_To do_: The stretch wanted below opens at the line containing "Task: Open the Diskette menu" and closes at the line containing "Task: Send message with the arrow-up button". Please return it exactly, with no other lines.

_Given records_:
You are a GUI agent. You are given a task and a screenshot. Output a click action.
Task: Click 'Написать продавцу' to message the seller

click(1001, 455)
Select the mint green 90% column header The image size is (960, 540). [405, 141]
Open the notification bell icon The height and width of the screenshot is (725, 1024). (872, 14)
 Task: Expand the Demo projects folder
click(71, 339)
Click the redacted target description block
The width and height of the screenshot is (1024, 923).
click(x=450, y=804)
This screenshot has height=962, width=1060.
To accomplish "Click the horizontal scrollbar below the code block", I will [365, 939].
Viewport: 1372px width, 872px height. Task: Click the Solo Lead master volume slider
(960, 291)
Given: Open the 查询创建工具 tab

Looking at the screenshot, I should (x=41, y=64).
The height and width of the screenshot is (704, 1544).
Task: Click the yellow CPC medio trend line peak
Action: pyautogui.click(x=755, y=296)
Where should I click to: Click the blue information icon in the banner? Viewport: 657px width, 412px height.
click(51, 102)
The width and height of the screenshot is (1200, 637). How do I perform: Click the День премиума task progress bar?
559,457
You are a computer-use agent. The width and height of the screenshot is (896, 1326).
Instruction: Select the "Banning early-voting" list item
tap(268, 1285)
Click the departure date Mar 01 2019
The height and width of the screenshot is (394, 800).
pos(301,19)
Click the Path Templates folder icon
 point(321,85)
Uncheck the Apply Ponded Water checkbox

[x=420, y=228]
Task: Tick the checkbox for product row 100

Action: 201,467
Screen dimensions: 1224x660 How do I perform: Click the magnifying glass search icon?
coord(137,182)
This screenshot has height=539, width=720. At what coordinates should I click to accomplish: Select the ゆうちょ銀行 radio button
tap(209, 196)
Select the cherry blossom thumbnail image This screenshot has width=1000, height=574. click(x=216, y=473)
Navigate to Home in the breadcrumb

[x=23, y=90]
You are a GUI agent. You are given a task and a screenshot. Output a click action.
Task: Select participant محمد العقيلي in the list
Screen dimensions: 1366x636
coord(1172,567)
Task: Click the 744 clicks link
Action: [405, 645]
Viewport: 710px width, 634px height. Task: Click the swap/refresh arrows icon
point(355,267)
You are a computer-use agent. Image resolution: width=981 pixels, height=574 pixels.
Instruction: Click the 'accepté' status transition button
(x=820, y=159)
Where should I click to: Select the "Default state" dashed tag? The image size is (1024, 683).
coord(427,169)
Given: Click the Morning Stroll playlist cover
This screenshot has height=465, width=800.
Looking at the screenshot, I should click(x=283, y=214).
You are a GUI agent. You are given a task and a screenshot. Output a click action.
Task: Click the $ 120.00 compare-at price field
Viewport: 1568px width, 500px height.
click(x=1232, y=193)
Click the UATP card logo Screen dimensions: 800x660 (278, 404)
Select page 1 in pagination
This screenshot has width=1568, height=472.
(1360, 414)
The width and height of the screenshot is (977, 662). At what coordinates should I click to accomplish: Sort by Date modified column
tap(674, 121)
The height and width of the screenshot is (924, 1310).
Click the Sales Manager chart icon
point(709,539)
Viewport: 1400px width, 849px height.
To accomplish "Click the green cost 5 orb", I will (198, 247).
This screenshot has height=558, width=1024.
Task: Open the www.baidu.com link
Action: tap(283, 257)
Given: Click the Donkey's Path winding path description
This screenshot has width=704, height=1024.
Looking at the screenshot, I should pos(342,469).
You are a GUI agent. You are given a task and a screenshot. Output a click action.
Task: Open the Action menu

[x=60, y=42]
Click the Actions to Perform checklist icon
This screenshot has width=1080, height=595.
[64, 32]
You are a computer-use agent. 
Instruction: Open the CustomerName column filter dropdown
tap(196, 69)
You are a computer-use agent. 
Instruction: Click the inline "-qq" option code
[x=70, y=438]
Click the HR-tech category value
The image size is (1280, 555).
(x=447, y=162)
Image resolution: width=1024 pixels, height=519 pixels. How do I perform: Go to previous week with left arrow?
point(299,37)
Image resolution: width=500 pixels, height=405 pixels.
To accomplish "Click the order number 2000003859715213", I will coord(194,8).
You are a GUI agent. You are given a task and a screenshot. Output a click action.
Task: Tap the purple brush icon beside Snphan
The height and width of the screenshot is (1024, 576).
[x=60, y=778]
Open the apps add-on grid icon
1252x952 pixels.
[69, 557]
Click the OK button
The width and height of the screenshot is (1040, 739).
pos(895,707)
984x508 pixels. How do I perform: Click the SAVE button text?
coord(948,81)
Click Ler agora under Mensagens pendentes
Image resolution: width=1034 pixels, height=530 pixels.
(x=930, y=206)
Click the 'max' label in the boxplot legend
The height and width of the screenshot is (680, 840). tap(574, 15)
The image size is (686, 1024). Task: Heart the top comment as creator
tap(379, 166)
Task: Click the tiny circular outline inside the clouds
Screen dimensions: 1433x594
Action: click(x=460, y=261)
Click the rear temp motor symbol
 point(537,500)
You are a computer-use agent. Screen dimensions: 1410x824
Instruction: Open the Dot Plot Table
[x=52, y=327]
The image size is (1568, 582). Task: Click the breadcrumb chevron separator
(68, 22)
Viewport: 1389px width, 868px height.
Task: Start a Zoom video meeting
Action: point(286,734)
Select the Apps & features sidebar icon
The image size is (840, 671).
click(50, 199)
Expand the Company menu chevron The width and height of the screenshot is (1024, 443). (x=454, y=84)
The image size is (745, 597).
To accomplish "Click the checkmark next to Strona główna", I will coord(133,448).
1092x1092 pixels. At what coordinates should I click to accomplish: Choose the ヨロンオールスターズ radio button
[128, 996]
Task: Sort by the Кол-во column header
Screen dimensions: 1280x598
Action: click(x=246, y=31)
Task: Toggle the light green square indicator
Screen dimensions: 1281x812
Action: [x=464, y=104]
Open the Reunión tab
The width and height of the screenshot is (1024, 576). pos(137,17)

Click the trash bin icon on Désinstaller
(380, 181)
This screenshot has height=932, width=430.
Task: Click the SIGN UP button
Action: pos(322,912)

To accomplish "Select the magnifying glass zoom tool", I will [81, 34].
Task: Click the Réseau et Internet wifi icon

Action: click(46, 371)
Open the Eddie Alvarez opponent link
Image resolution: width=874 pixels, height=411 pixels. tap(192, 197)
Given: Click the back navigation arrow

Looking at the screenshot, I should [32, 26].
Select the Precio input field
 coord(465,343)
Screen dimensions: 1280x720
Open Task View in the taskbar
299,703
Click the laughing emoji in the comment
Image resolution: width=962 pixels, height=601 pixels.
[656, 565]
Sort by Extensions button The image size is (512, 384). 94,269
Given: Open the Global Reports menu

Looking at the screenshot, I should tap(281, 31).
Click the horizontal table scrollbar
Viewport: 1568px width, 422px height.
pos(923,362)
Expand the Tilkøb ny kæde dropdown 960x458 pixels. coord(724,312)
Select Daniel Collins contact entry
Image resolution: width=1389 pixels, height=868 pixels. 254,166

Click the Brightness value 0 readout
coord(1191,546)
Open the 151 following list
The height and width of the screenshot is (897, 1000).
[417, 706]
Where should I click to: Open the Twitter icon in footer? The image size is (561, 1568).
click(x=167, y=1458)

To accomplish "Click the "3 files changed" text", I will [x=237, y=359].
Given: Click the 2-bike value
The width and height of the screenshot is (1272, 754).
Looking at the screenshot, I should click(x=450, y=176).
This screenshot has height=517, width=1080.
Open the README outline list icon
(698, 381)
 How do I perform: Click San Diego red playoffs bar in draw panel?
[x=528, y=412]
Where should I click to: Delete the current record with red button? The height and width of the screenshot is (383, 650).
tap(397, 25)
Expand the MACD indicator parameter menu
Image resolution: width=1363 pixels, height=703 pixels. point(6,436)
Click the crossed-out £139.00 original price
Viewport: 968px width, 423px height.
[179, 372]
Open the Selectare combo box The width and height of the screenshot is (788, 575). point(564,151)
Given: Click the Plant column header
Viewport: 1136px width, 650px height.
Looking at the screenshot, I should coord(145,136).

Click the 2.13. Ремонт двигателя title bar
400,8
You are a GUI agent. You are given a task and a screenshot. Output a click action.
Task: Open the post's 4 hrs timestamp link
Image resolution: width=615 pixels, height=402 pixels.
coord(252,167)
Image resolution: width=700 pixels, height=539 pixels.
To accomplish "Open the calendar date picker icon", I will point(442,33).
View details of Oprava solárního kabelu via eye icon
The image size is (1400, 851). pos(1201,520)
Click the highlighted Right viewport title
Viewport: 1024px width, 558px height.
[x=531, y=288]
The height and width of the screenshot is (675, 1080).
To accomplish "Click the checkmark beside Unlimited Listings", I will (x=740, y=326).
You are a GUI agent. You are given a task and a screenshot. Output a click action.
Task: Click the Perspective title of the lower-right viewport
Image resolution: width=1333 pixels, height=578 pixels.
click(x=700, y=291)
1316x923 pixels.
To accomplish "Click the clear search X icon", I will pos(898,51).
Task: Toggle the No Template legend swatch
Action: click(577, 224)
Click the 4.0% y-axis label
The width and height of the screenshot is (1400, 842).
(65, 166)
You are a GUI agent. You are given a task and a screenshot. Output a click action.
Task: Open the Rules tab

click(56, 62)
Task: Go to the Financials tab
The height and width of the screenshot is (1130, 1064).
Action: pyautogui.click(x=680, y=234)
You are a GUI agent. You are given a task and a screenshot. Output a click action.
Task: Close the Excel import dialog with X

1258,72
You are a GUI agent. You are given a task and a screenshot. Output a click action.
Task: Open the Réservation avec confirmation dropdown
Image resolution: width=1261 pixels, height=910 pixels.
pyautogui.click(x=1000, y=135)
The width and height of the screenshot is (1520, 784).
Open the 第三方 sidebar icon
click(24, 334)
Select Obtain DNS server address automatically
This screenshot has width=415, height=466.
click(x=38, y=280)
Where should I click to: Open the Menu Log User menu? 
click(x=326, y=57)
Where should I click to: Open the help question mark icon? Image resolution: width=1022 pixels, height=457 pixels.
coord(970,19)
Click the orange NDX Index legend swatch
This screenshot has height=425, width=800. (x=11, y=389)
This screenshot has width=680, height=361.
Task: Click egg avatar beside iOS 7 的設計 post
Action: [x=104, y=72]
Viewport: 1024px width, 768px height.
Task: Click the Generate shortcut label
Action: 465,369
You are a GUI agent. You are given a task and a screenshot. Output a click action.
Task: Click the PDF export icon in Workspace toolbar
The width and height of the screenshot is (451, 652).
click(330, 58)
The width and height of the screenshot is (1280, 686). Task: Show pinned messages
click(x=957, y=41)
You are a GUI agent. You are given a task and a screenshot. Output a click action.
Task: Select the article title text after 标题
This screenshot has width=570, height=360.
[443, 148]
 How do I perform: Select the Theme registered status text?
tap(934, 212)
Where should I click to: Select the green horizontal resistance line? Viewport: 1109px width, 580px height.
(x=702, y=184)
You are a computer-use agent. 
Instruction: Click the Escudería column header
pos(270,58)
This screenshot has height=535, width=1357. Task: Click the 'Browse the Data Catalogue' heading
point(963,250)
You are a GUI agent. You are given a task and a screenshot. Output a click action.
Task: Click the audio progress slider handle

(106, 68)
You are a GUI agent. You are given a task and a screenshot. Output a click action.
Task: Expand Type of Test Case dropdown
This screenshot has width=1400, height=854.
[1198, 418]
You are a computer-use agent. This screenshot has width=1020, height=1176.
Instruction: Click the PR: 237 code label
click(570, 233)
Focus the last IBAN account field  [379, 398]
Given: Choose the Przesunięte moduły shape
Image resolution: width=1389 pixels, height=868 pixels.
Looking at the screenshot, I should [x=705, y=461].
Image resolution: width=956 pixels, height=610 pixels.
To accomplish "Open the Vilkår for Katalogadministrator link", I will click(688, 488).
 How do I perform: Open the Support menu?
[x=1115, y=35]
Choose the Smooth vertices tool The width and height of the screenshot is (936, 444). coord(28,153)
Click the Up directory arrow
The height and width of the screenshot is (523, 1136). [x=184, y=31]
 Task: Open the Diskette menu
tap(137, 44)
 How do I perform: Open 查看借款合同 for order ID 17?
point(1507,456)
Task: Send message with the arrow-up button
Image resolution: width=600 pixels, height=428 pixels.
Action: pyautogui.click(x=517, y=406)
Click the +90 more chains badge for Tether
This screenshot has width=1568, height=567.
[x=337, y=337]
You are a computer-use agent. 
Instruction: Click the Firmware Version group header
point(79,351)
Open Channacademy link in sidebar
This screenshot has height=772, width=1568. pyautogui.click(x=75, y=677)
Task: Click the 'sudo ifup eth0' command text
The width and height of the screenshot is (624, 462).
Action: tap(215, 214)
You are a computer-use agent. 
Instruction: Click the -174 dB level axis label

_Response area_:
 Task: Open the Diskette menu
tap(137, 44)
 How do I perform: Open 查看借款合同 for order ID 17?
point(1507,456)
Task: Send message with the arrow-up button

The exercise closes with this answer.